* **Assigned task 1**:
Using the blog post about Cat on a Hot Tin Roof, answer each question below.
(a) Who gave the writer a collection of Tennessee Williams plays for Christmas?
(b) Which birthday of Big Daddy's is being celebrated that evening?
(c) How much money is Big Daddy worth?
* **Assigned task 2**:
For each statement below, say whether it agrees with the blog post about Cat on a Hot Tin Roof, and quote the words from the post that decide it.
(a) The writer got the film from the library.
(b) Big Daddy is played by Paul Newman.
(c) Brick and Maggie have a warm, loving relationship.

* **Provided text**:
Thursday, January 01, 2009

Movie: Cat on a Hot Tin Roof

I don't think I have babbled on much about Paul Newman on this blog. I love him. LOVE him. I was sad when he passed away this year, but not too sad as he lived a long and fulfilling life, was known for being a family man, and was an amazing actor. My mom bought me a collection of Tennessee Williams plays (he is one of my favorite playwrights) for Christmas. This jogged my memory that I really enjoyed Cat on a Hot Tin Roof when I watched it a while back, so I picked it up at the library to give it a good re-watching. Newman and Liz Taylor are breathtakingly gorgeous and the story itself breaks my heart. Let's review:

Brick (Paul Newman) and his wife Maggie (Elizabeth Taylor) are home at Brick's parents house, awaiting health news of his father (Big Daddy, played by Burl Ives) and preparing to celebrate his 65th birthday that evening. We soon discover that Brick and Maggie have a cold and unloving relationship. She is manipulative and he is an alcoholic. Through the course of the evening, it is revealed that Big Daddy is dying of cancer. Much time is spent arguing between Maggie and sister-in-law Mae about who will inherit the thousands of acres of successful cotton farm and the $10 million that Big Daddy is worth. In the meantime, Big Daddy and Brick have it out about why he is an alcoholic and why he won't sleep with his wife Maggie. Amazingly, all problems are resolved through a good bit of yelling and crying.

Brick - Apparently, Paul Newman (and Liz Taylor) were on the brink of super-stardom at the time they shot this film. This film was the vehicle that catapulted them both forward. It was a very mature role for Newman to be playing. He was amazing. His anger and bitterness and shame weren't enough to hide how beautiful he is to look at, but it was enough to believe it anyway.

* **Supplied information**:
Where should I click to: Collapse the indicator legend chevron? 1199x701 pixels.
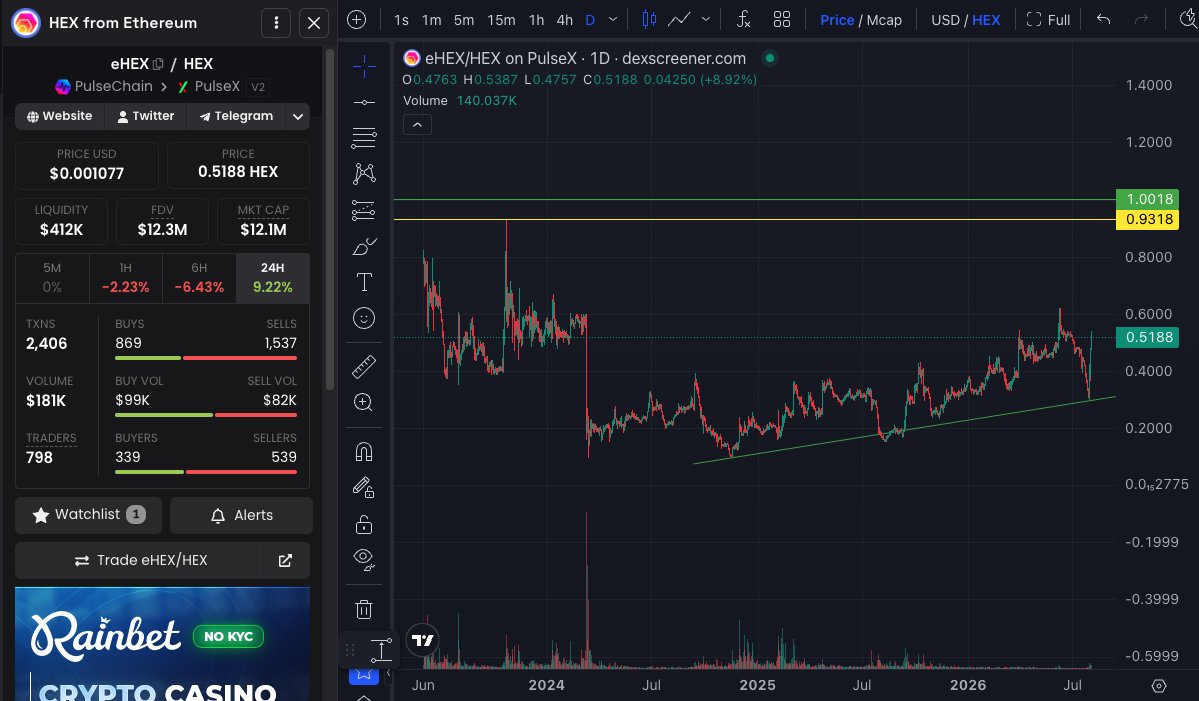pos(418,125)
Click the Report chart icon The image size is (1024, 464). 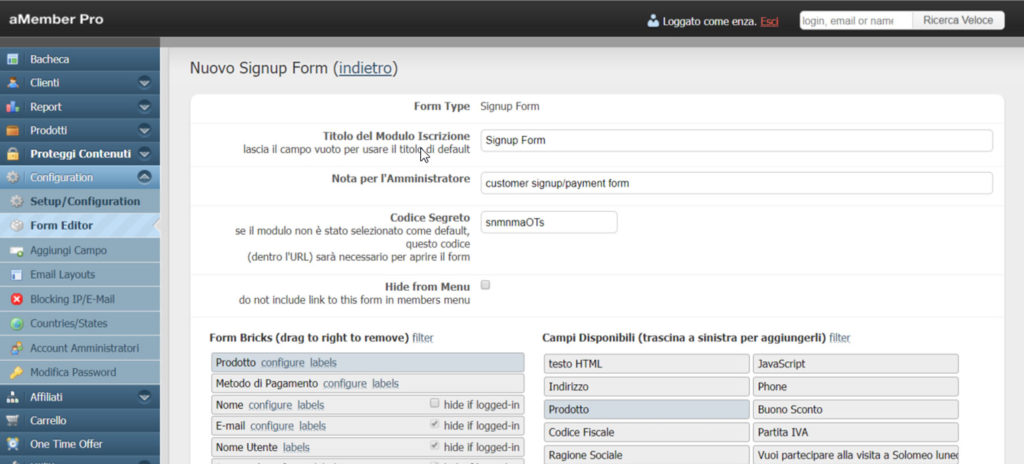click(x=13, y=106)
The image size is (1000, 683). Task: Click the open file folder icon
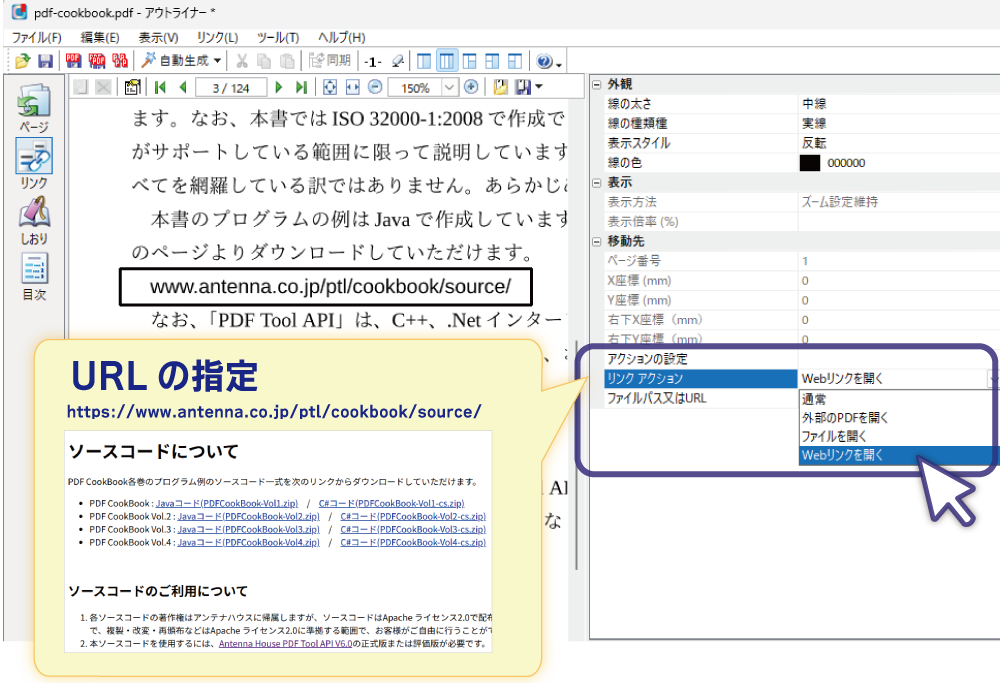pos(22,61)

* **Response box 1**:
(a) The writer's mom.
(b) His 65th birthday.
(c) $10 million.

* **Response box 2**:
(a) Yes: "I picked it up at the library to give it a good re-watching."
(b) No: "Big Daddy, played by Burl Ives."
(c) No: "Brick and Maggie have a cold and unloving relationship."